Trump’s actions on Halkbank are only one instance where his financial interest in Turkey may have influenced his actions toward the country. In a phone call with Erdogan last October, Trump okayed Erdogan’s request to send Turkish troops into Syria, a move that endangered Kurds, who were allied with US forces and were longtime foes of the Erdogan regime. Unexpectedly, the decision backfired on Halkbank after Trump, stung by bipartisan criticism in Washington, threatened to impose economic sanctions on Turkey over the invasion. This acrimony appears to have led the Justice Department, in an October 15, 2019 decision it has not explained publicly, to give prosecutors in Manhattan approval to file charges against Halkbank. The same day, Southern District prosecutors indicted Halkbank for money laundering, bank fraud, and conspiracy to violate Iran sanctions.

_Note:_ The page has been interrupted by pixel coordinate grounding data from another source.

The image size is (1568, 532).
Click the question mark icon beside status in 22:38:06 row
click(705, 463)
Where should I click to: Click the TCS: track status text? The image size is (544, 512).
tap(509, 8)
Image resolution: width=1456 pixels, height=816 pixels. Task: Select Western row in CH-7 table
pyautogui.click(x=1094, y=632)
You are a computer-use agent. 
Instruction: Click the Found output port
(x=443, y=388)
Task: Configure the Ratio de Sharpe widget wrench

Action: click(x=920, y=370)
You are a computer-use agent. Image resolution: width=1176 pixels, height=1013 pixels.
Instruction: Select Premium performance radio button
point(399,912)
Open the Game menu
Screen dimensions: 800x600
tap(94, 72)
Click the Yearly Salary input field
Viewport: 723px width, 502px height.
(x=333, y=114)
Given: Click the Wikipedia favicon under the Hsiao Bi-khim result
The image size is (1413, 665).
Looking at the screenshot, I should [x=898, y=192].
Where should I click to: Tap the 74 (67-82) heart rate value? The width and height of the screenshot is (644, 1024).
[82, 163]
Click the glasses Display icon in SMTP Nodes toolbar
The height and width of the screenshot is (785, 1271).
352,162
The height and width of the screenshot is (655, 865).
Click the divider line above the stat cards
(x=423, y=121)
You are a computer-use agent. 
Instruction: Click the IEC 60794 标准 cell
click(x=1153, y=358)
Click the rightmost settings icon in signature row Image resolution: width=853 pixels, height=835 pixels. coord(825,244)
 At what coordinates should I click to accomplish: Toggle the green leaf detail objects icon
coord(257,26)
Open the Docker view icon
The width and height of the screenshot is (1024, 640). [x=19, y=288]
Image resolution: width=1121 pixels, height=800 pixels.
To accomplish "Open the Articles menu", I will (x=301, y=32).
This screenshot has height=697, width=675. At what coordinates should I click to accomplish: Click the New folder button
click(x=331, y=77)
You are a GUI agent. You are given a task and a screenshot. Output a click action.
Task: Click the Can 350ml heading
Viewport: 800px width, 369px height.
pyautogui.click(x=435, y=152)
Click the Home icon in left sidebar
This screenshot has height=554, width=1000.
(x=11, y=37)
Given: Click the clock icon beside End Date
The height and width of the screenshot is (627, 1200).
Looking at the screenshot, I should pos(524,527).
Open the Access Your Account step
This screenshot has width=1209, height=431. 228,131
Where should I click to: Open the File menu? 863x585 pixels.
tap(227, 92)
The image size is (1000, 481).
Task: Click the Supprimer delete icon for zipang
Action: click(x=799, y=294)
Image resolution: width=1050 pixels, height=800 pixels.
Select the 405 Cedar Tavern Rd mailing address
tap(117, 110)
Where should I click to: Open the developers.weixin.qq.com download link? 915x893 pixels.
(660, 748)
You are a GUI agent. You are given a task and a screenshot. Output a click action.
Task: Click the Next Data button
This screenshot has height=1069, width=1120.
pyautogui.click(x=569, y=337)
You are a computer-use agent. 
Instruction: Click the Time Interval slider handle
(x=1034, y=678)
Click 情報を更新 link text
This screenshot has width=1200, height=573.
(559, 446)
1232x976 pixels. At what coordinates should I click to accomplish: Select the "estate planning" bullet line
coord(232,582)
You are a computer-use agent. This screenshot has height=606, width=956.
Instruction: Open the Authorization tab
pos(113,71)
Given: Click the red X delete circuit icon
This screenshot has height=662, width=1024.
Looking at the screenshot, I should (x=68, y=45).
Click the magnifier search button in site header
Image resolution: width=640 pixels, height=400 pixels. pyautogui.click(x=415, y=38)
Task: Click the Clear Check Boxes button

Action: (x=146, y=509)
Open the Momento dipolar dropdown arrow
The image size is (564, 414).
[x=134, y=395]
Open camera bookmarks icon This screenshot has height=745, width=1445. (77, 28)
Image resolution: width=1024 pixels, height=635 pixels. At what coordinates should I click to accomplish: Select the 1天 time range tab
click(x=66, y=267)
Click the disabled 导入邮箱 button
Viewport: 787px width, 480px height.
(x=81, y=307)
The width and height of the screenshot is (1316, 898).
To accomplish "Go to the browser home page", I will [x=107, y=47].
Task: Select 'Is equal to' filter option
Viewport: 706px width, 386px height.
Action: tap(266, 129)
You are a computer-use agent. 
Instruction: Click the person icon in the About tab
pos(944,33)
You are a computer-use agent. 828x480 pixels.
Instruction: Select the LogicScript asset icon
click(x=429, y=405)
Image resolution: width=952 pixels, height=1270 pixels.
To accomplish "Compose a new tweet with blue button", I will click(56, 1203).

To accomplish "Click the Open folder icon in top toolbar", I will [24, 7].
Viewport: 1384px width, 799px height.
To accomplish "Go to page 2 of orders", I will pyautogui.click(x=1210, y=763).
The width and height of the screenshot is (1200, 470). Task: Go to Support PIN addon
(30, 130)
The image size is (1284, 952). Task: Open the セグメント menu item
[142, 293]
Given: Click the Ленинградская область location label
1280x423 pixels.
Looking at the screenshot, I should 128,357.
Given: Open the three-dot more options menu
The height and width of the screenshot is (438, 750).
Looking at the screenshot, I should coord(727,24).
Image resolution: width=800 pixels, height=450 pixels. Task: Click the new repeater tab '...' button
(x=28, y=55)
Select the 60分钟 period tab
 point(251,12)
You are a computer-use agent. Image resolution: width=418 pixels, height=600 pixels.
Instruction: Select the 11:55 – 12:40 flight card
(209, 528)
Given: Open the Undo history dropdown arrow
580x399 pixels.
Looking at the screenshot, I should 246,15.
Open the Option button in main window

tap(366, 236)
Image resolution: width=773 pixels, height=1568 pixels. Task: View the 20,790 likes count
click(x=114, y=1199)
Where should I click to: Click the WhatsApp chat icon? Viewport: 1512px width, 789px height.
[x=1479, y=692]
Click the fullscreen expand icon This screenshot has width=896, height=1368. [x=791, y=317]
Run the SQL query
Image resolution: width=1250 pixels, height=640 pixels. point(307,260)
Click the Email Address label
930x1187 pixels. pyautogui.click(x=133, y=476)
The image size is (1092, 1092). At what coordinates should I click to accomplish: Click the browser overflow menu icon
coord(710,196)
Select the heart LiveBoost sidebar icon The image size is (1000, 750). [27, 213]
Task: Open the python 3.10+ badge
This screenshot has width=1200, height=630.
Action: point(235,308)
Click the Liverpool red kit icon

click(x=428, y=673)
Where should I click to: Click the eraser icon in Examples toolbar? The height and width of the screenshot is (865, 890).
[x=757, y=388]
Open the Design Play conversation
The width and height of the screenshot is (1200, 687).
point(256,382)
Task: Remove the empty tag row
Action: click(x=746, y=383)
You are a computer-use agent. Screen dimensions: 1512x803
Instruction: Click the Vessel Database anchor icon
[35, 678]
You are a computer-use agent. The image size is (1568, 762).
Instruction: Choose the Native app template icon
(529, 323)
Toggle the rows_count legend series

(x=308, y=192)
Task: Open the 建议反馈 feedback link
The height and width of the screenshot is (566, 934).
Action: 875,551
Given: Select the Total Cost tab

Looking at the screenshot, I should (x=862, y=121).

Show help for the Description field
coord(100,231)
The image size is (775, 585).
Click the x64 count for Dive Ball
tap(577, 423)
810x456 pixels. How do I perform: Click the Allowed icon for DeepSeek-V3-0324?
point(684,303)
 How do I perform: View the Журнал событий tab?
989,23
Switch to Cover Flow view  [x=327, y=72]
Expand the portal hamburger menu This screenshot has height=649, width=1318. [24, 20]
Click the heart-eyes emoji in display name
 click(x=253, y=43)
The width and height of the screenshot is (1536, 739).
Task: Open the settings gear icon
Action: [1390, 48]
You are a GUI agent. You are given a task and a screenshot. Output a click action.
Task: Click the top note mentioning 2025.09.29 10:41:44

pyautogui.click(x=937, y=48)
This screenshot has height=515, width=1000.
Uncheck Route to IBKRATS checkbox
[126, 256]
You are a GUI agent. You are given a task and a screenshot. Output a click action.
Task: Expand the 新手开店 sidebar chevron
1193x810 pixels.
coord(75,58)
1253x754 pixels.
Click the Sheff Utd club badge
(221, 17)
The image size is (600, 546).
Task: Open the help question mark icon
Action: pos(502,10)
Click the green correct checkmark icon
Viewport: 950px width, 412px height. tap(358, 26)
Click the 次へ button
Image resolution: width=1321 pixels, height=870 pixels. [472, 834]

This fall, Trump has not publicly faulted Erdogan for Turkey’s extensive support for Azerbaijan’s war with Armenia over the Nagorno-Karabakh region—an ethnically Armenian, functionally autonomous area within Azerbaijan’s borders. Turkey has provided weapons and training for Azerbaijani forces widely seen as aggressors in the conflict. Armenia has also charged that Turkey has dispatched fighter jets, drone operators, and even mercenaries from Syria to help Azerbaijan—claims the Turks deny. Backed by Turkey, Azerbaijan has resisted US efforts to broker a ceasefire.
It is nearly impossible to know to what extent Trump’s personal interests motivate his conduct toward Turkey. But we don’t need hard proof to know Trump maintaining a source of income in Turkey is corrupt. “We shouldn’t have to wait for some memo indicating that is what caused him to ask the Justice Department to act that way,” Clark says. “The presence of financial interests, conflicting interests, is enough to be a problem.”